### [Task data]
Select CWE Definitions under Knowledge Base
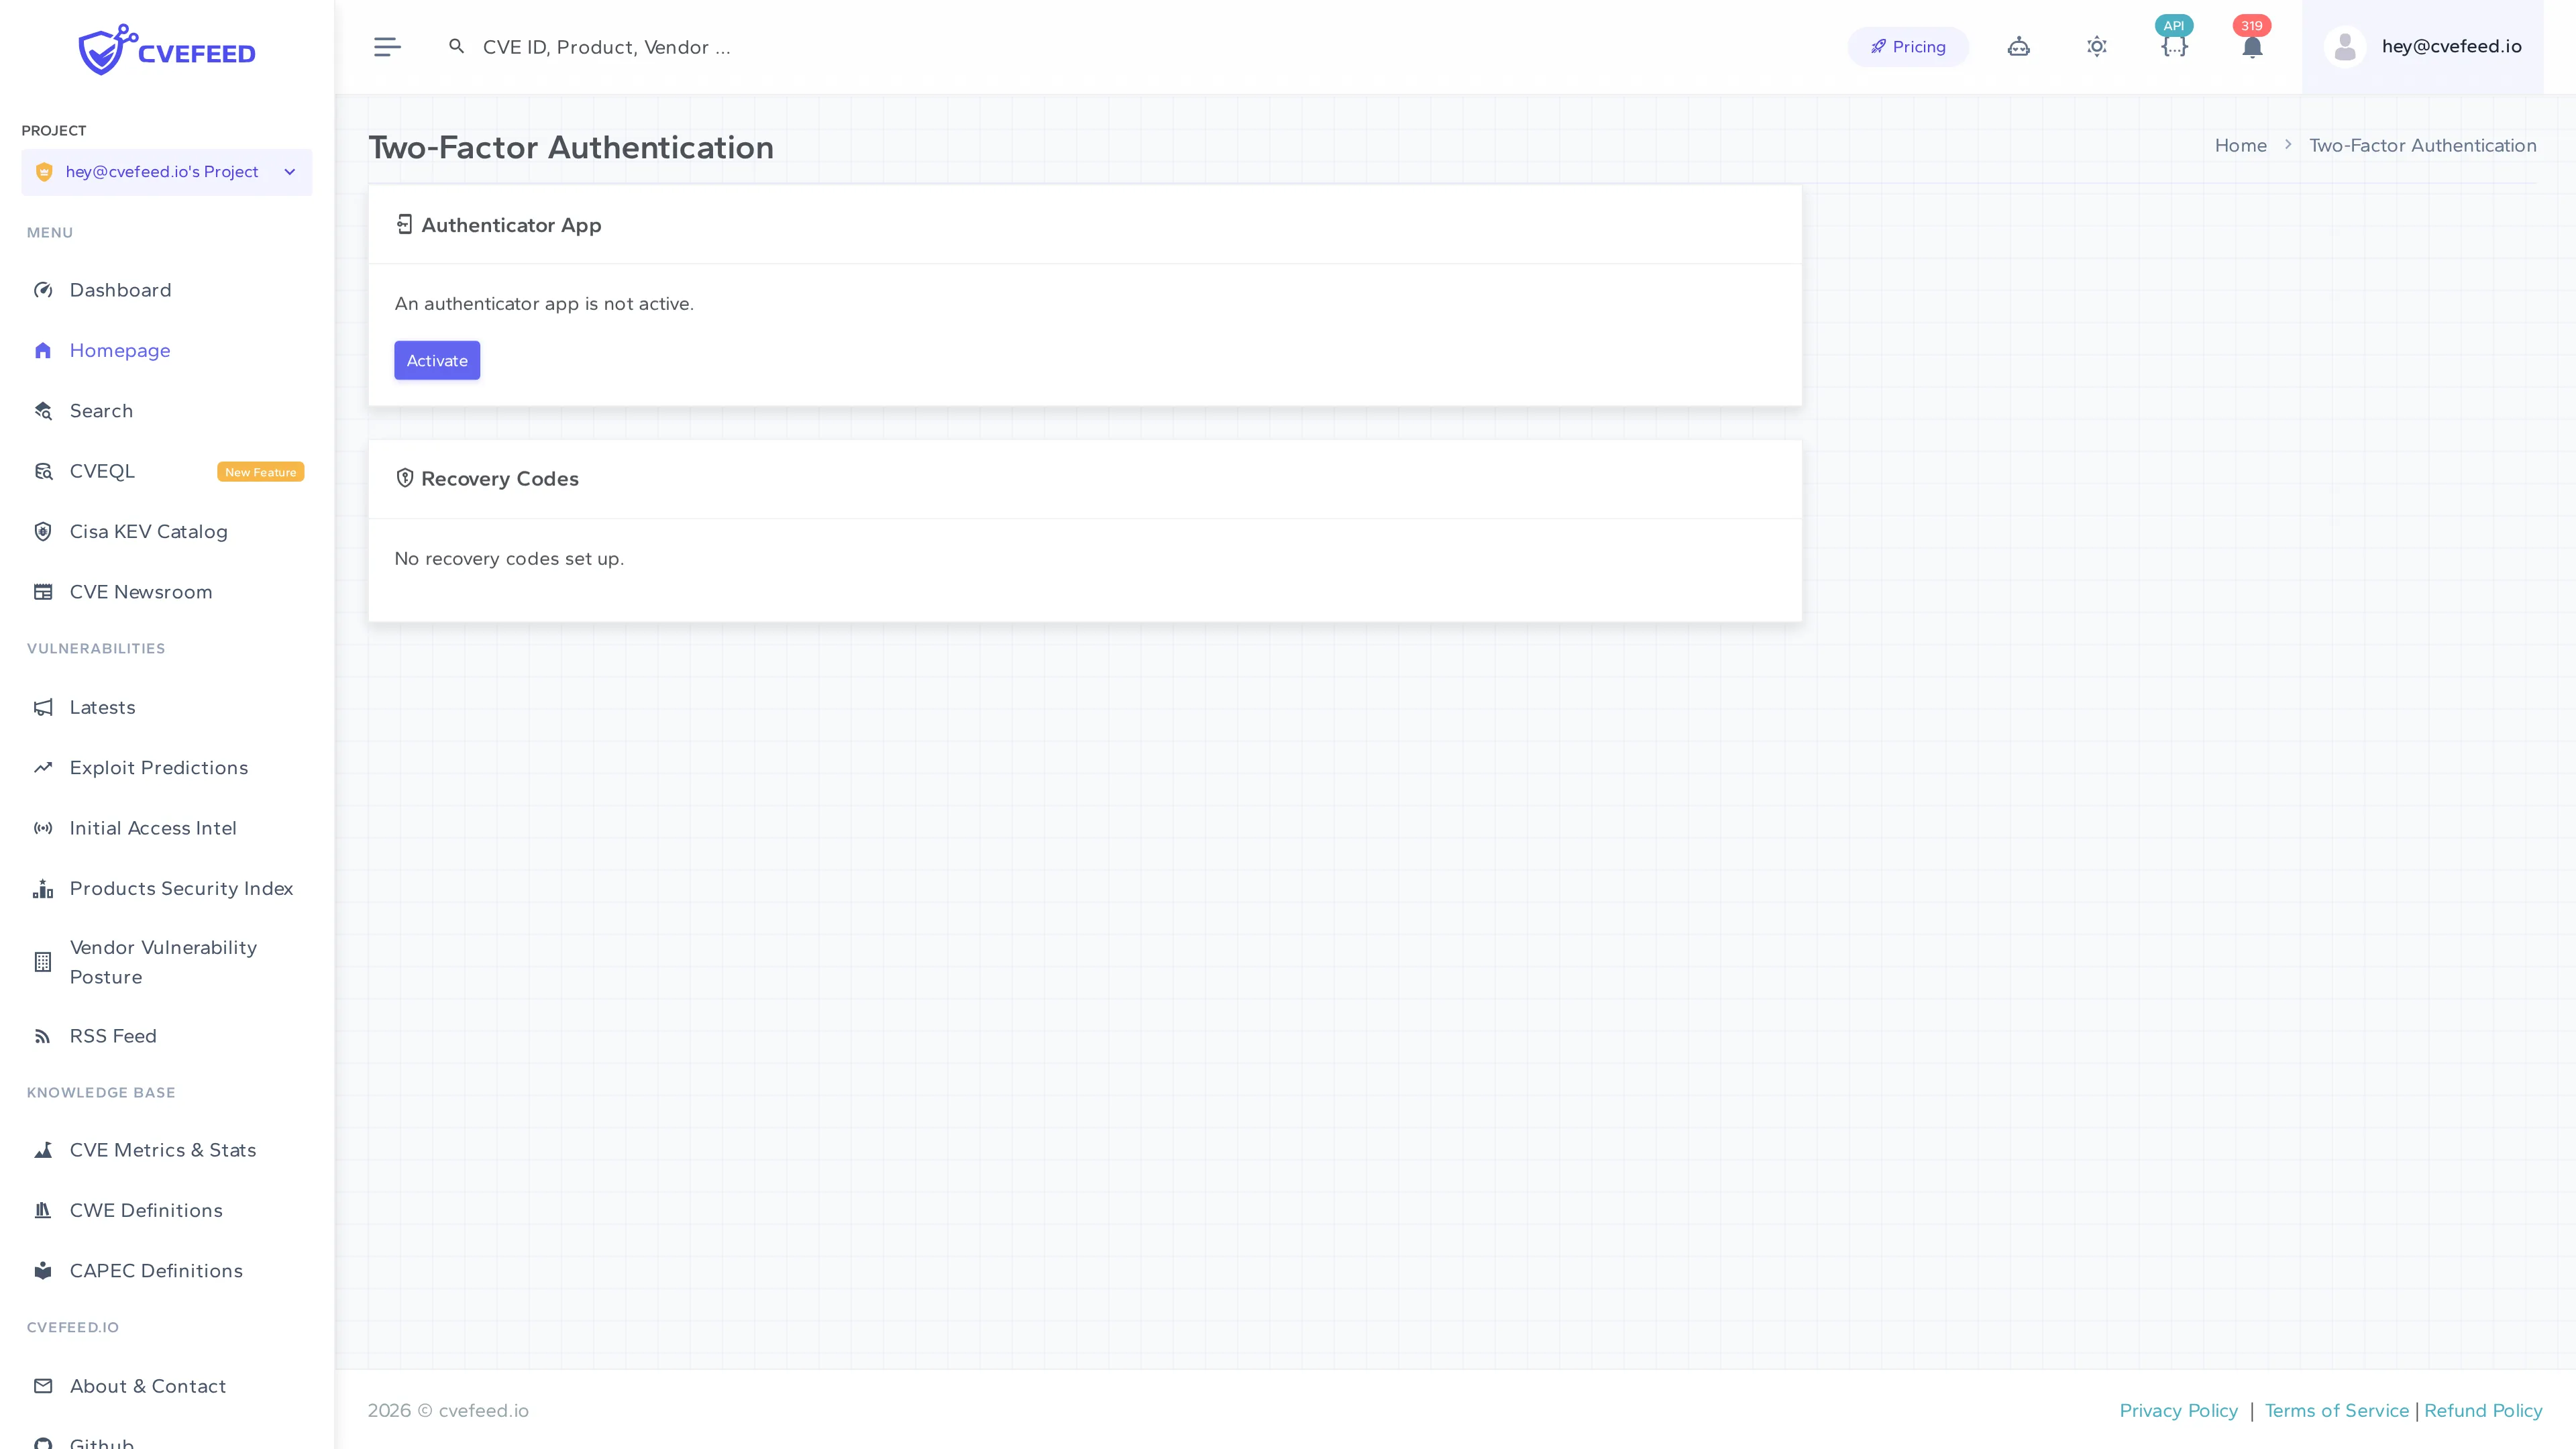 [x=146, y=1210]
...
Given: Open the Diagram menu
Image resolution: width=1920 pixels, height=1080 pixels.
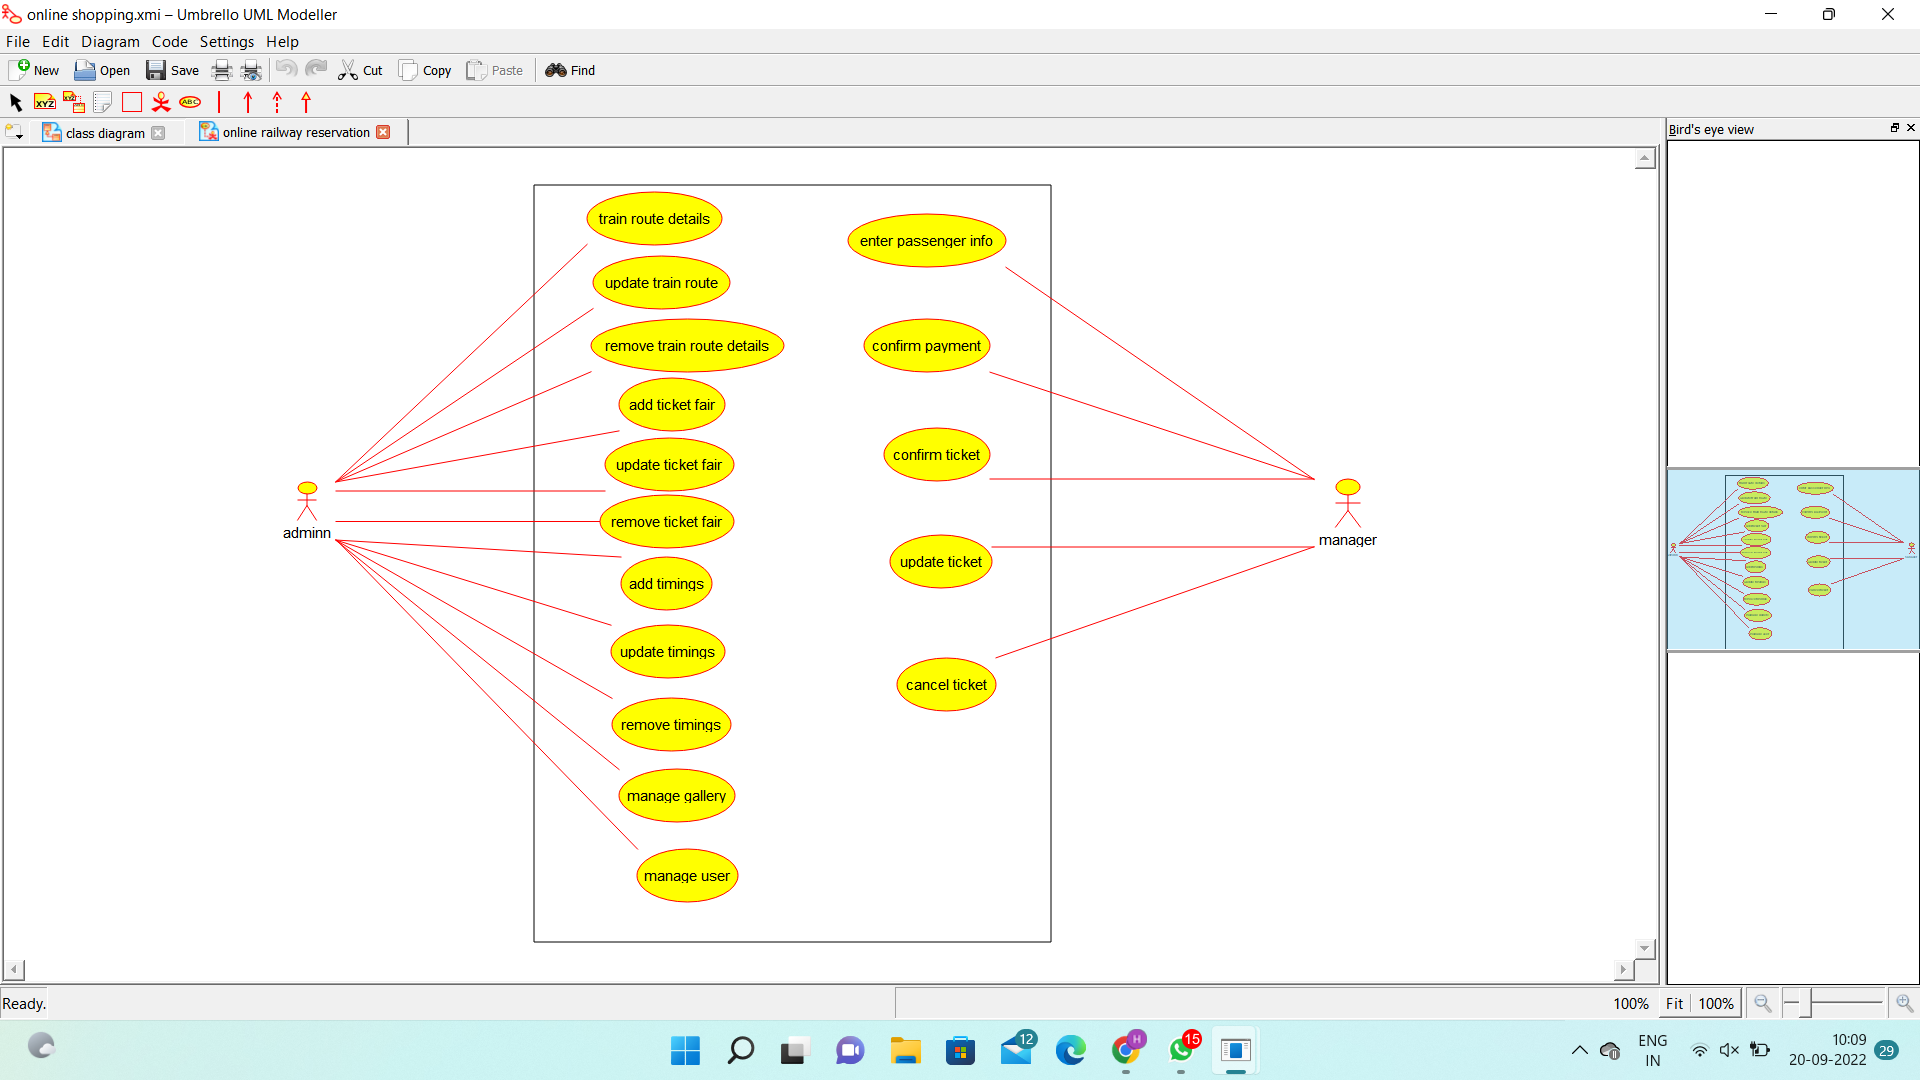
==
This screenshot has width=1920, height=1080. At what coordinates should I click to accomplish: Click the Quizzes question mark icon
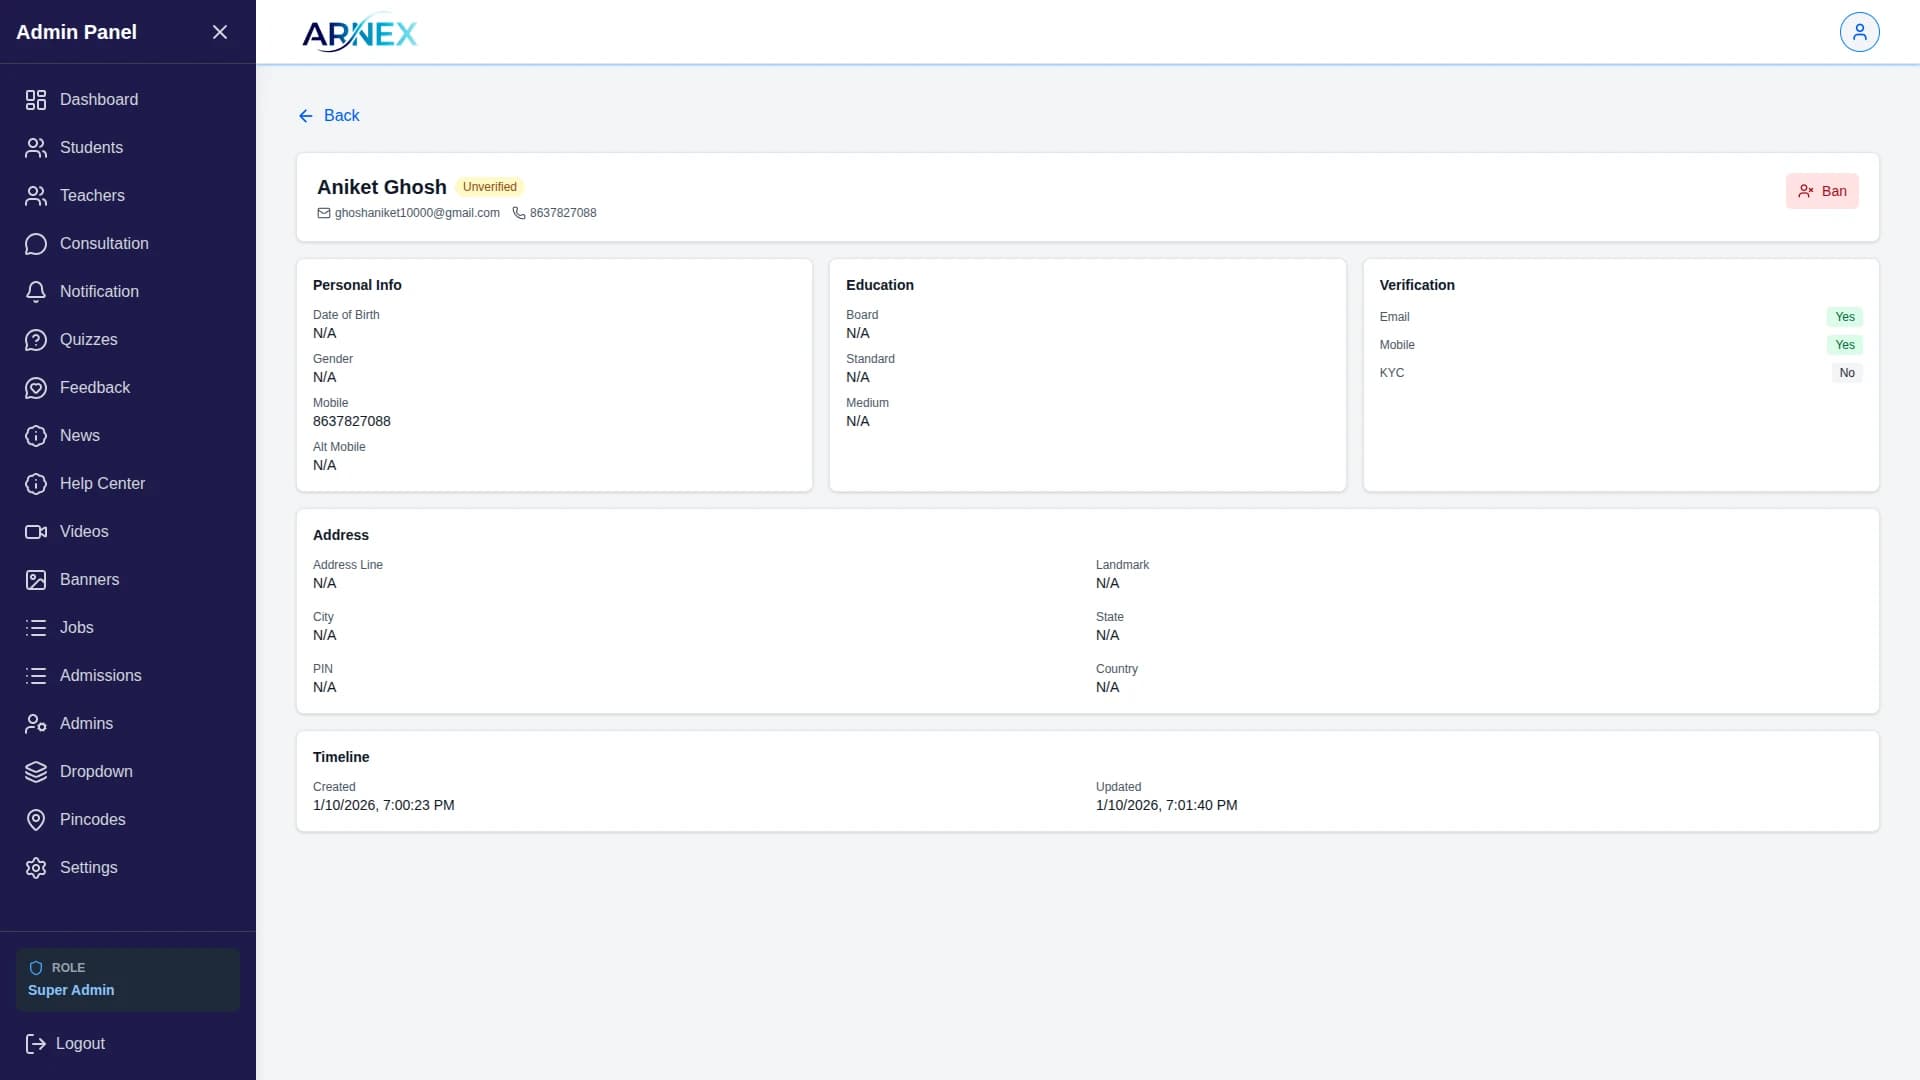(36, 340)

### [About this task]
Copy out only the lines above from the one with "Given: Open the Diagram menu" to the one with "Image resolution: width=1920", inclusive, exactly as they stand.

### [Written answer]
Given: Open the Diagram menu
Image resolution: width=1920 pixels, height=1080 pixels.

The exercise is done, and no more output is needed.